● Assignment: Count every line in the entries below that contains the word "click", and give only that number.

● Source data:
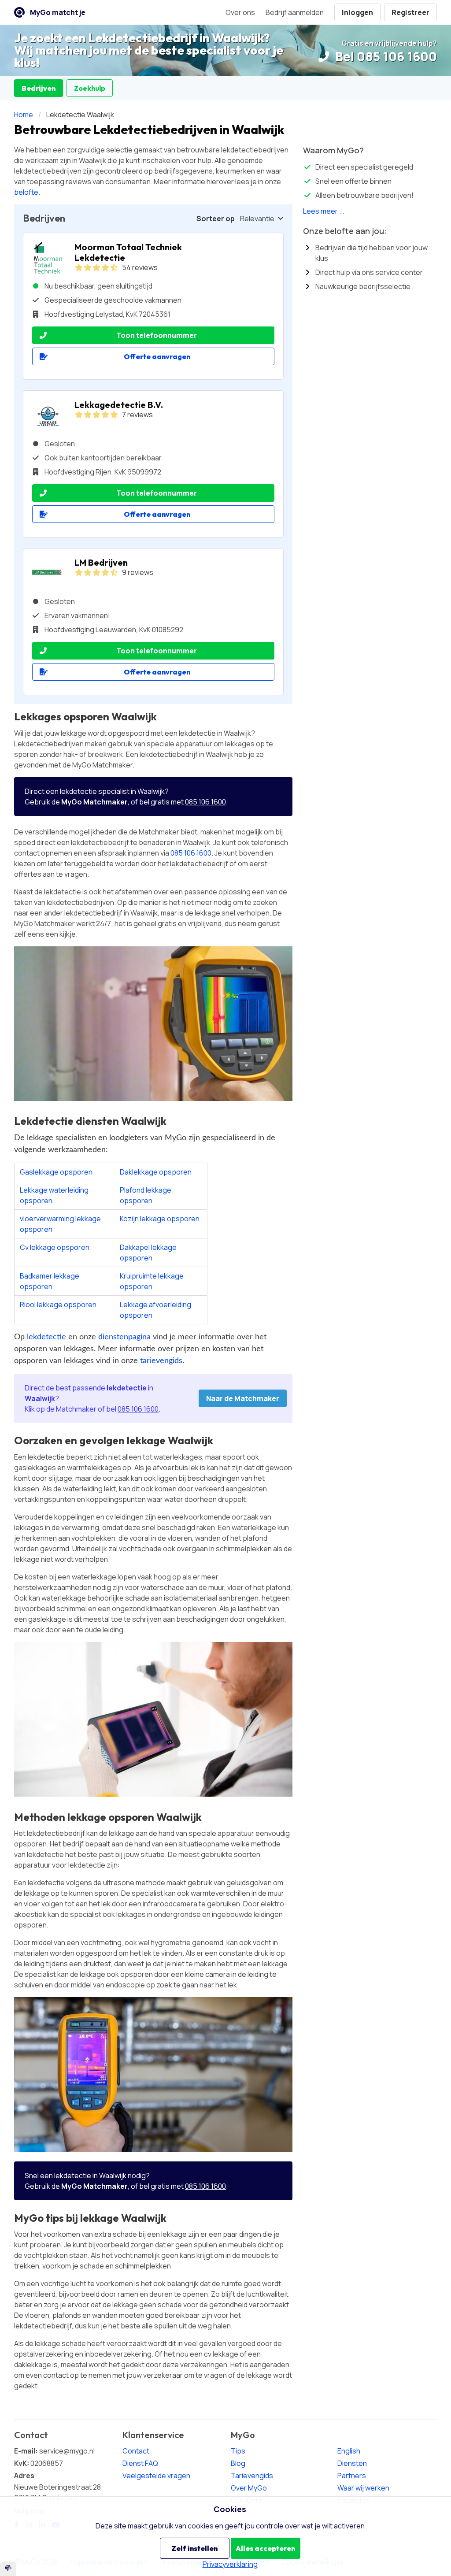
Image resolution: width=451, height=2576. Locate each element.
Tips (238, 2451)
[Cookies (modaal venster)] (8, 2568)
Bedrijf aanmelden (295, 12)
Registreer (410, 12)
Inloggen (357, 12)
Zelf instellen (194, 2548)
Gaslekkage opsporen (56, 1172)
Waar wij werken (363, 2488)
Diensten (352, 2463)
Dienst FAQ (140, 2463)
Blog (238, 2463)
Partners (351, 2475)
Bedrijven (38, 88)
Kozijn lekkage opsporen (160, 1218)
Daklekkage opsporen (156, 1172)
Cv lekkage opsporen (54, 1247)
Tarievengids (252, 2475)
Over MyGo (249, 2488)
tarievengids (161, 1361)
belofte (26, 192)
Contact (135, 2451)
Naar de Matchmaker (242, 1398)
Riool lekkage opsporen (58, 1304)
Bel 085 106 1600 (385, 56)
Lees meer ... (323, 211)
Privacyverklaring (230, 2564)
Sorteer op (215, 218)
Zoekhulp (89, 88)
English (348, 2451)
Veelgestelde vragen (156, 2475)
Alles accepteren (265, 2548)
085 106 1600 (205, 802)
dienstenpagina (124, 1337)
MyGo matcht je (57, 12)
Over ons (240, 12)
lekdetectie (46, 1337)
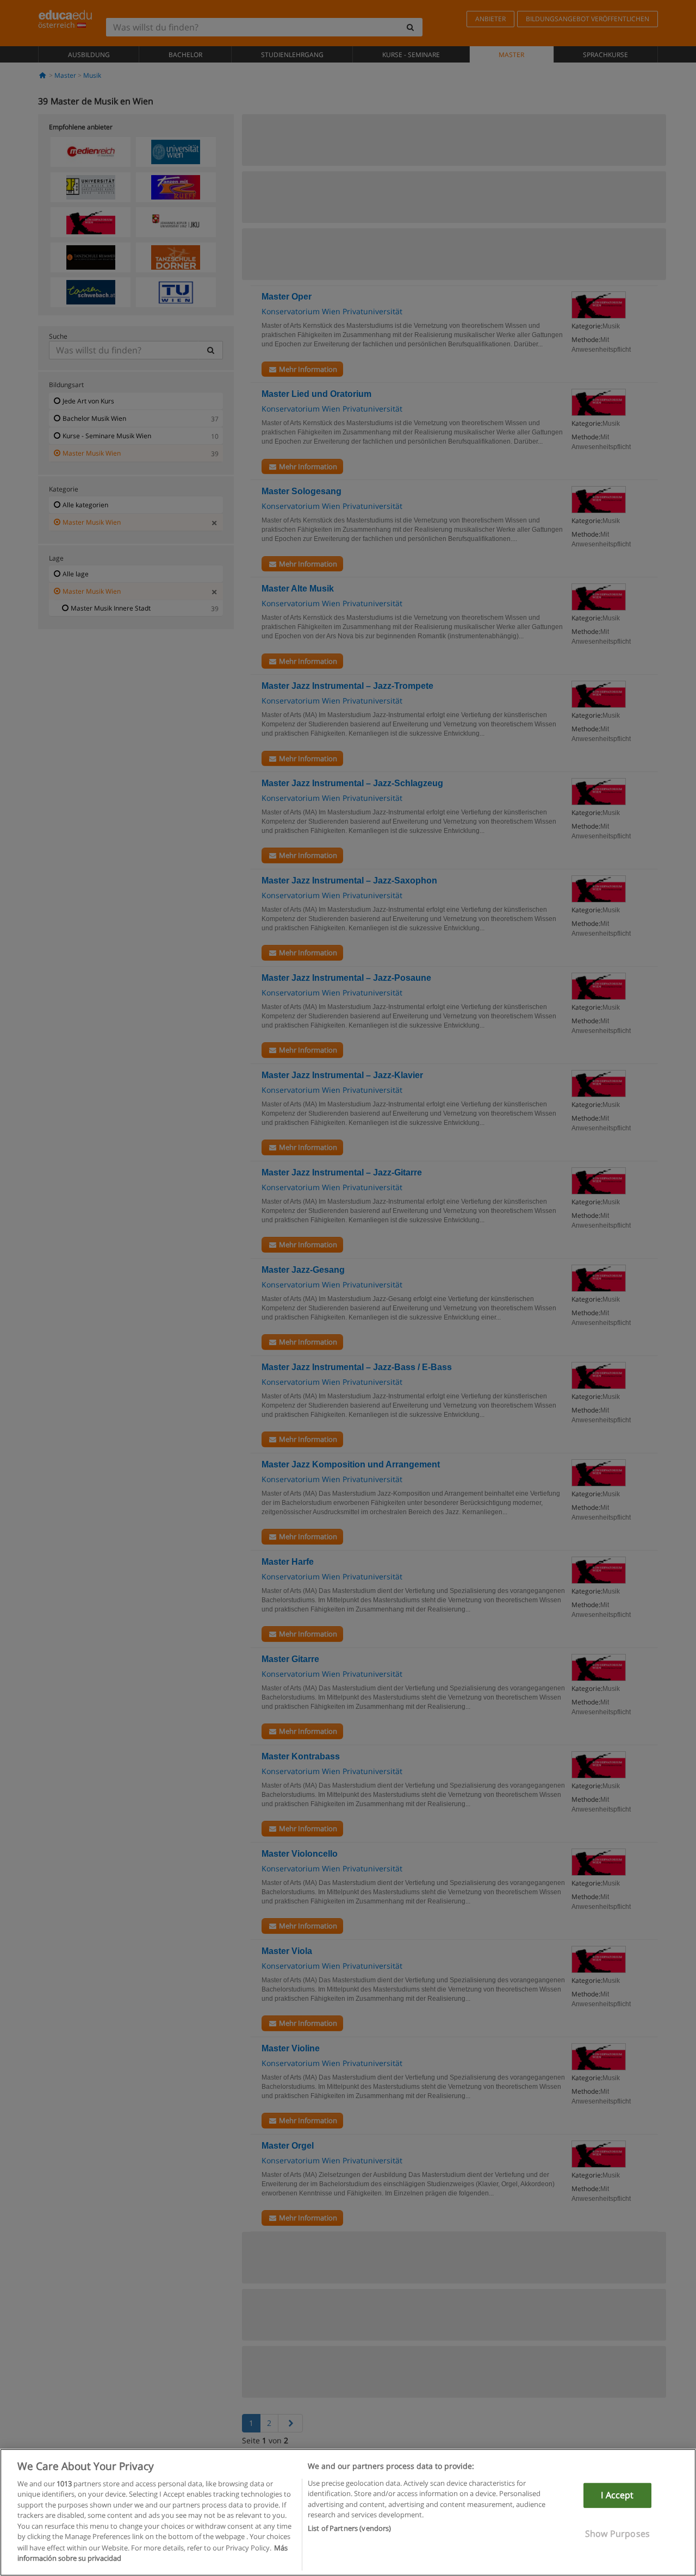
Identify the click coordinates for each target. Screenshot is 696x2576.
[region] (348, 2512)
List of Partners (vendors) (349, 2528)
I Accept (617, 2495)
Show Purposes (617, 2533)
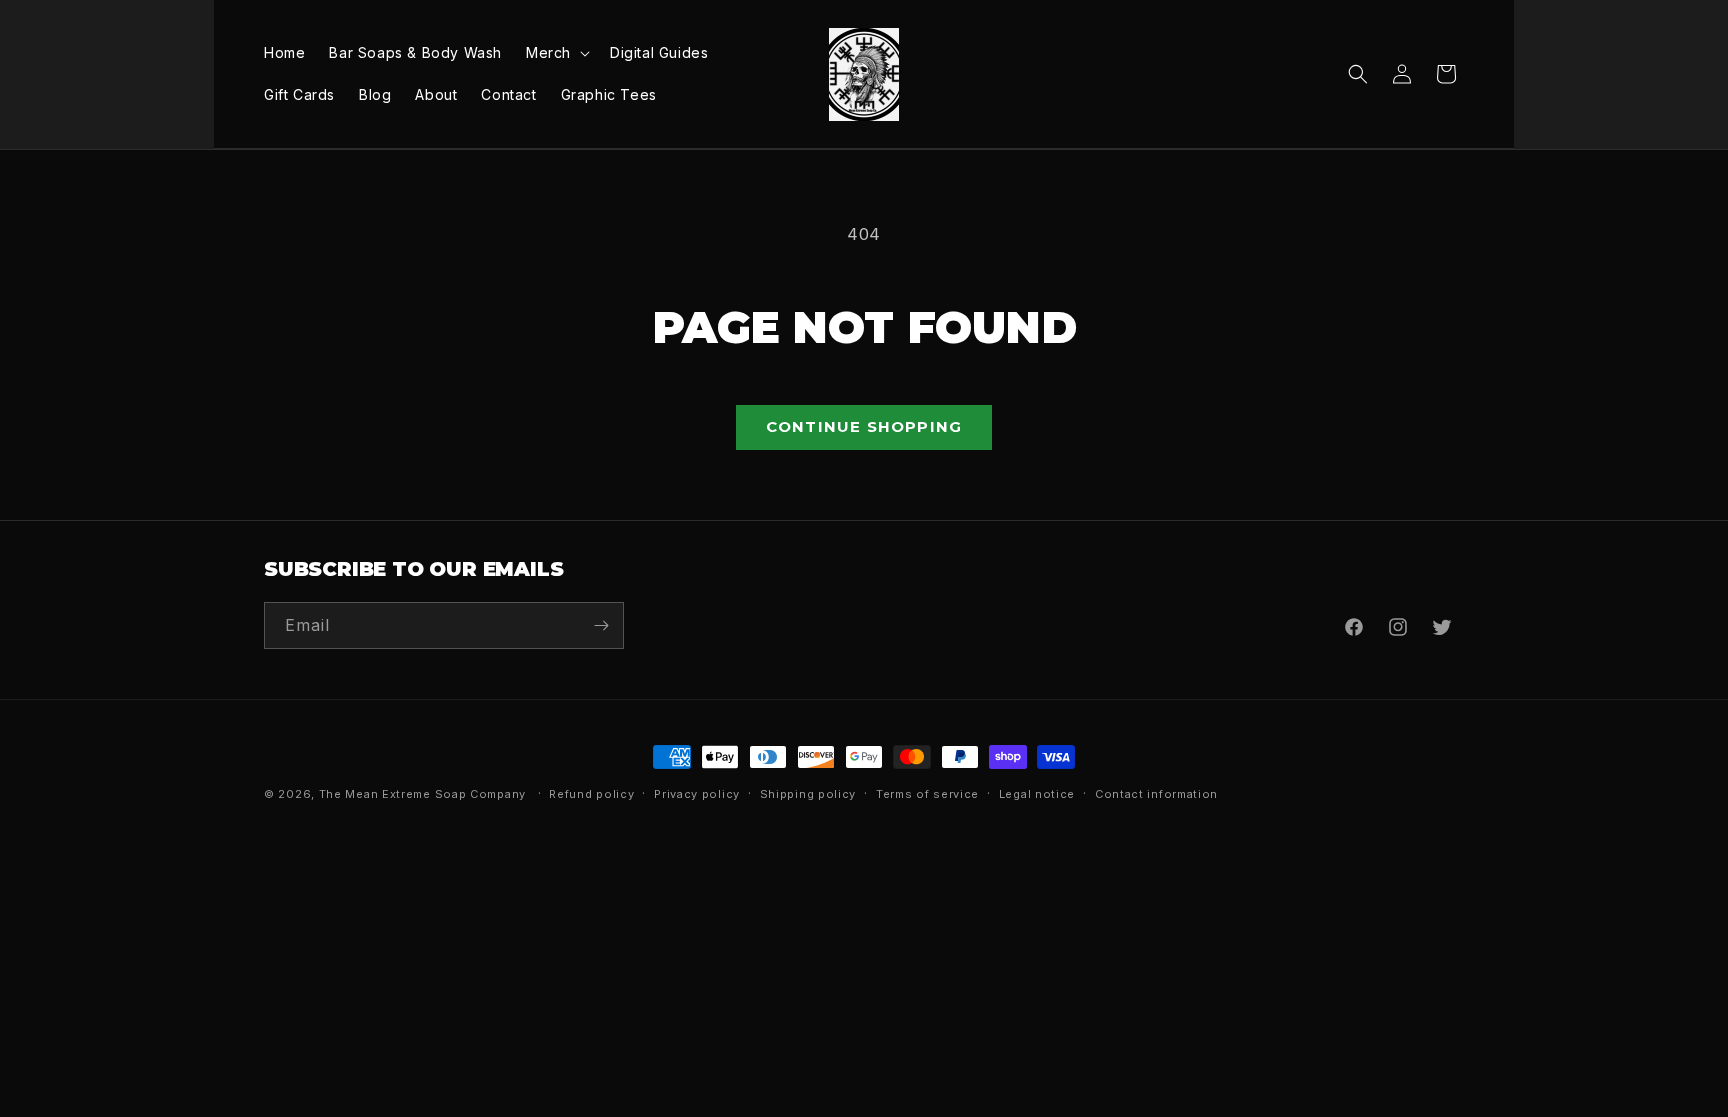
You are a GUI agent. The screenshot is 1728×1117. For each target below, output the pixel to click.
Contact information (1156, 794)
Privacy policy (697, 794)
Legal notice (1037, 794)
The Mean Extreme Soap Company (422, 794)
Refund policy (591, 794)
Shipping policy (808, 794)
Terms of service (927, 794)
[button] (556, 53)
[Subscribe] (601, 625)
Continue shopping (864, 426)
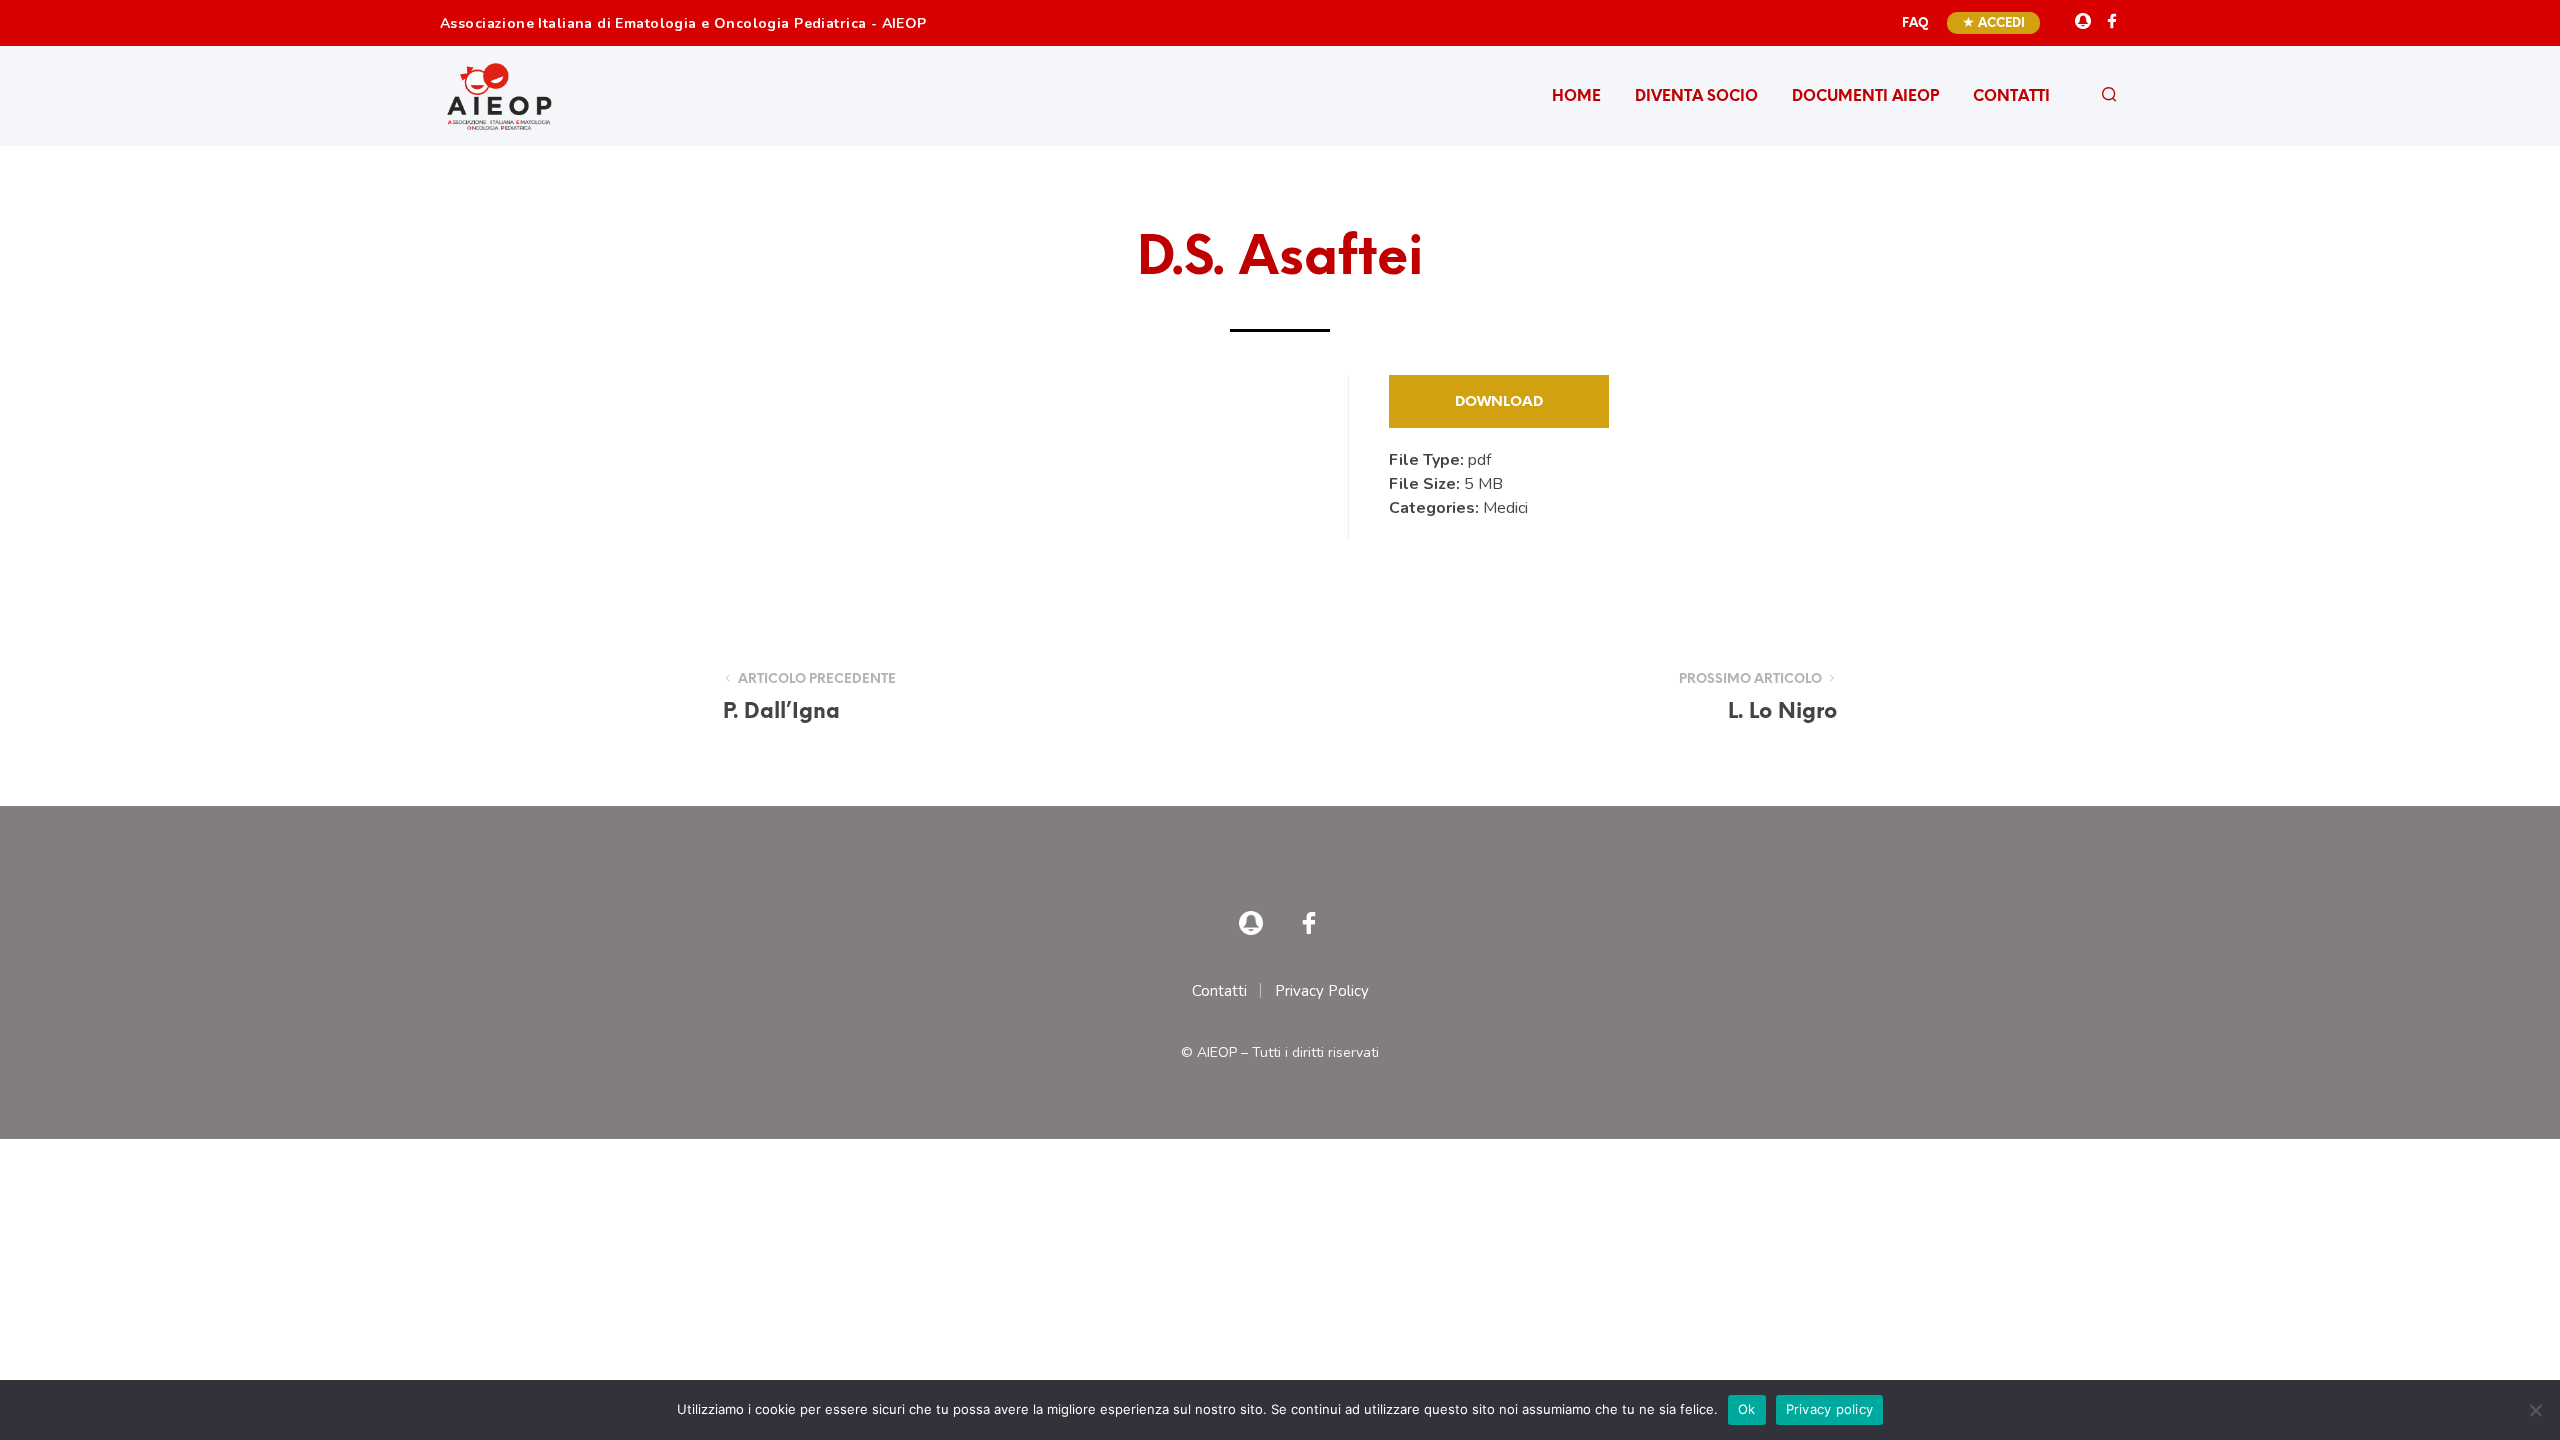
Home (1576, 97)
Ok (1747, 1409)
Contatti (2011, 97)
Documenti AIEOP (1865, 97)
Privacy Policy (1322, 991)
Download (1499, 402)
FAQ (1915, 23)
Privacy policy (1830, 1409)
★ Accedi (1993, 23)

● Response to the task: 2